Retype the following data exactly, but leave its pictures out.
--- EXERCISE INPUTS ---
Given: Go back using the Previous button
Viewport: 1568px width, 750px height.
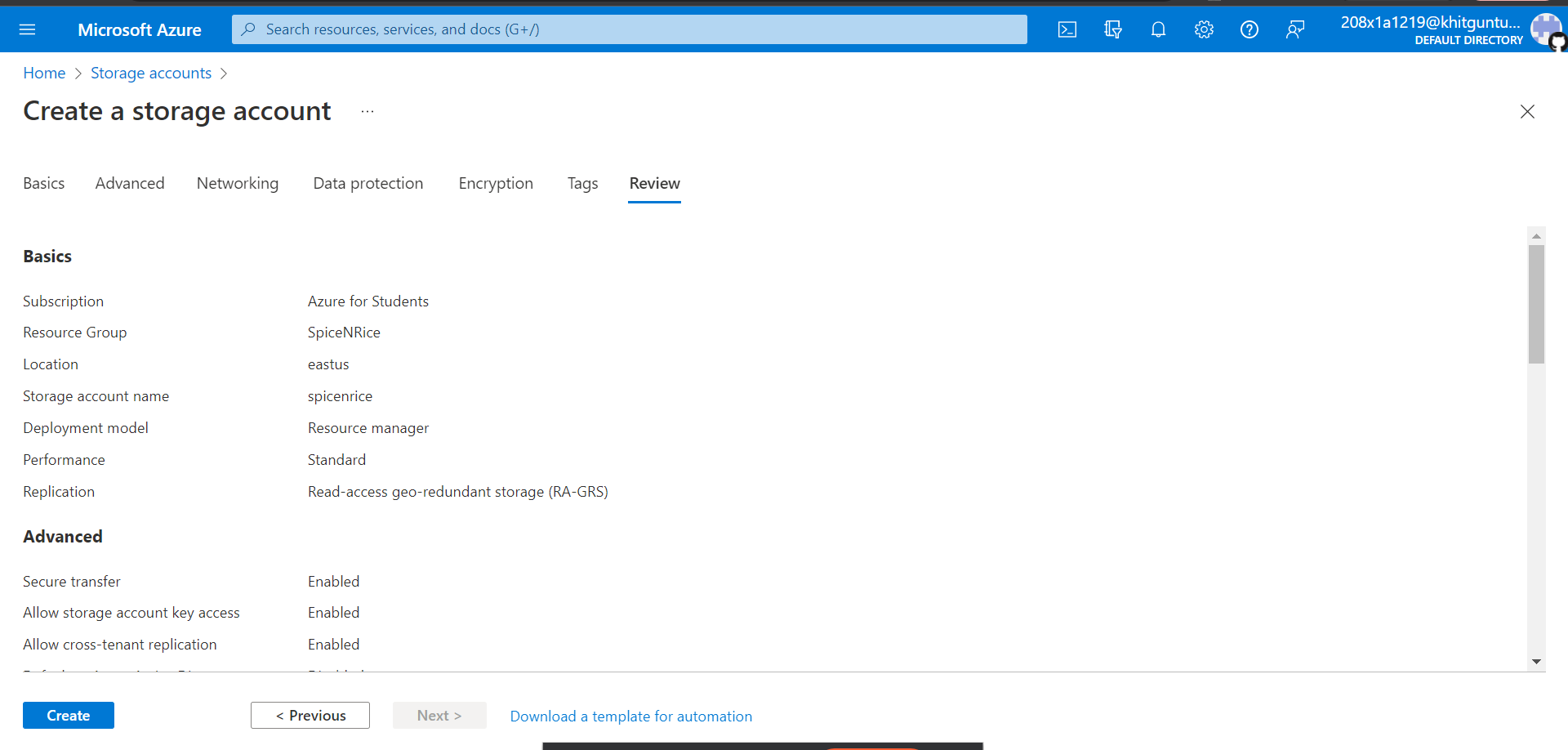Looking at the screenshot, I should tap(310, 715).
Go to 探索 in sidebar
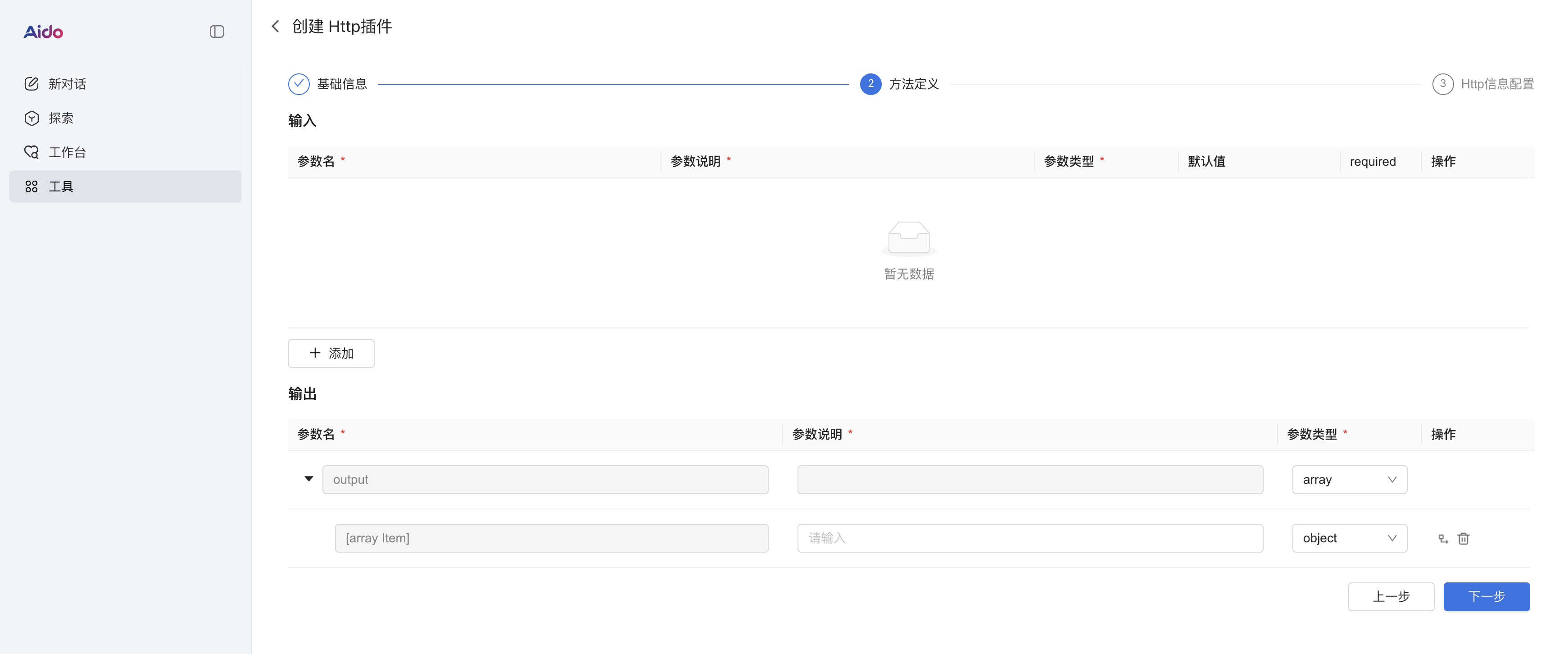The image size is (1568, 654). tap(61, 118)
---
# SOLVED PROBLEM
Given: Go back using the Previous button
Viewport: 1568px width, 750px height.
Looking at the screenshot, I should tap(310, 715).
Go to 探索 in sidebar
The image size is (1568, 654). tap(61, 118)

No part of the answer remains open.